Vous qui êtes membre du chapitre burkinabè de ISOC, quel regard portez-vous sur la question de la régulation et de la gouvernance de l’Internet dans le pays ?

Je trouve que ISOC travaille dans le bon sens et la gouvernance est bonne. IL faut simplement accentuer la communication pour faire mieux connaître le .bf.

Quelles recommandations feriez-vous aux jeunes entrepreneurs et innovateurs du numérique au Burkina Faso ?

Il faut les féliciter et les encourager à utiliser toutes les facilités qu’ils peuvent avoir.

Avec le recul, quel bilan tirez-vous de votre parcours et de votre engagement pour Internet au Burkina Faso ?

On aurait dû avoir une plus grande utilisation des logiciels libres. Un centre de formation sur les logiciels libres aurait pu voir le jour ! Le bilan aurait pu être plus important. Et il n’est pas tard !

Quels sont vos projets actuels et futurs dans le domaine du numérique ?

Un projet qui peut rapporter gros, c’est la lutte pour notre indépendance. On peut faire le choix des logiciels libres dans les endroits sensibles. Mais aussi pour faire des économies en utilisant ces logiciels. Par exemple, on peut utiliser LibreOffice dans toute l’administration afin d’éviter l’achat des licences.

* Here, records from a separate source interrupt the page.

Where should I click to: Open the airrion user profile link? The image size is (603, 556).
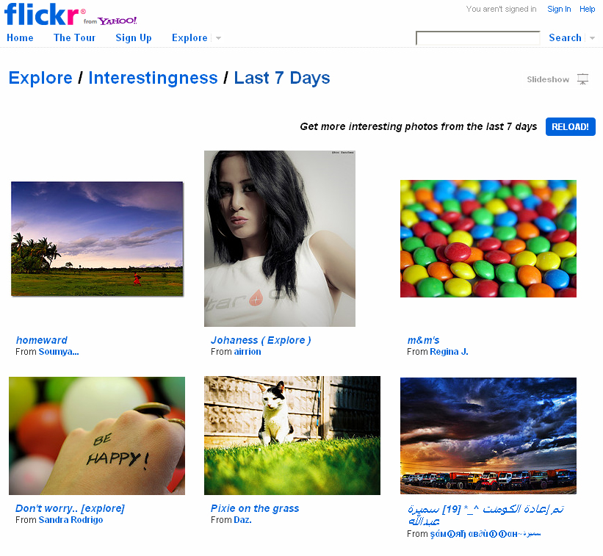(248, 351)
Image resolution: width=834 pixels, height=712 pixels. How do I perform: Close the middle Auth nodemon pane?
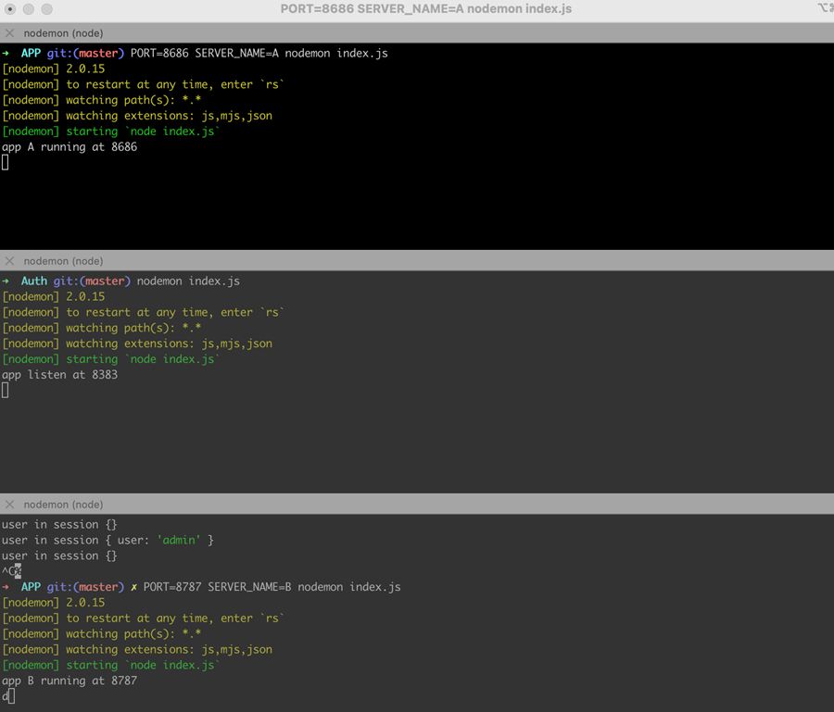pos(9,261)
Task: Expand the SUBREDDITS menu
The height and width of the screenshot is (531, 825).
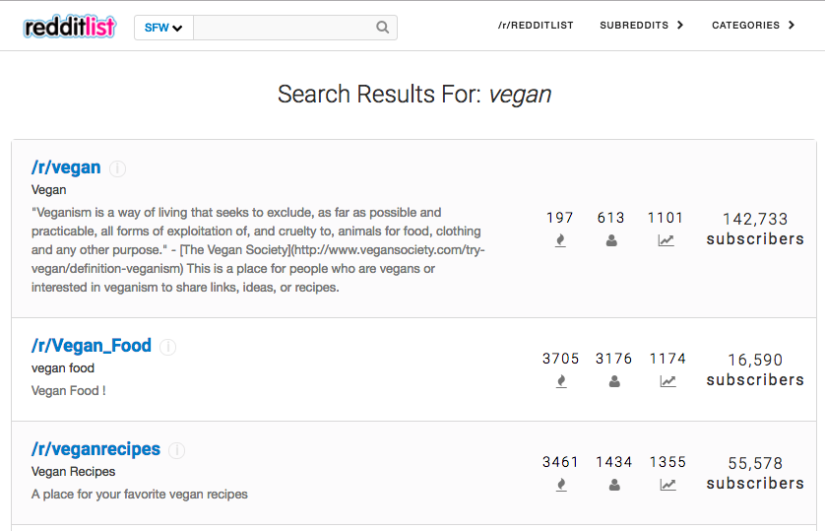Action: 641,26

Cela permettra d’occuper les jeunes et de bien placer le pays dans le monde du numérique.

Quel message aimeriez-vous adresser aux générations futures concernant l’importance du numérique et des TIC ?

Le numérique donne beaucoup de possibilités et on peut apprendre énormément. Chacun doit trouver son domaine de passion et s’auto-former là-dessus. Maintenant que la connexion est disponible, la nouvelle génération doit se mettre au travail pour être des artisans du monde à venir et non de simples utilisateurs des nouvelles possibilités. Il y a beaucoup d’opportunités et nous devons cesser d’être des utilisateurs simples.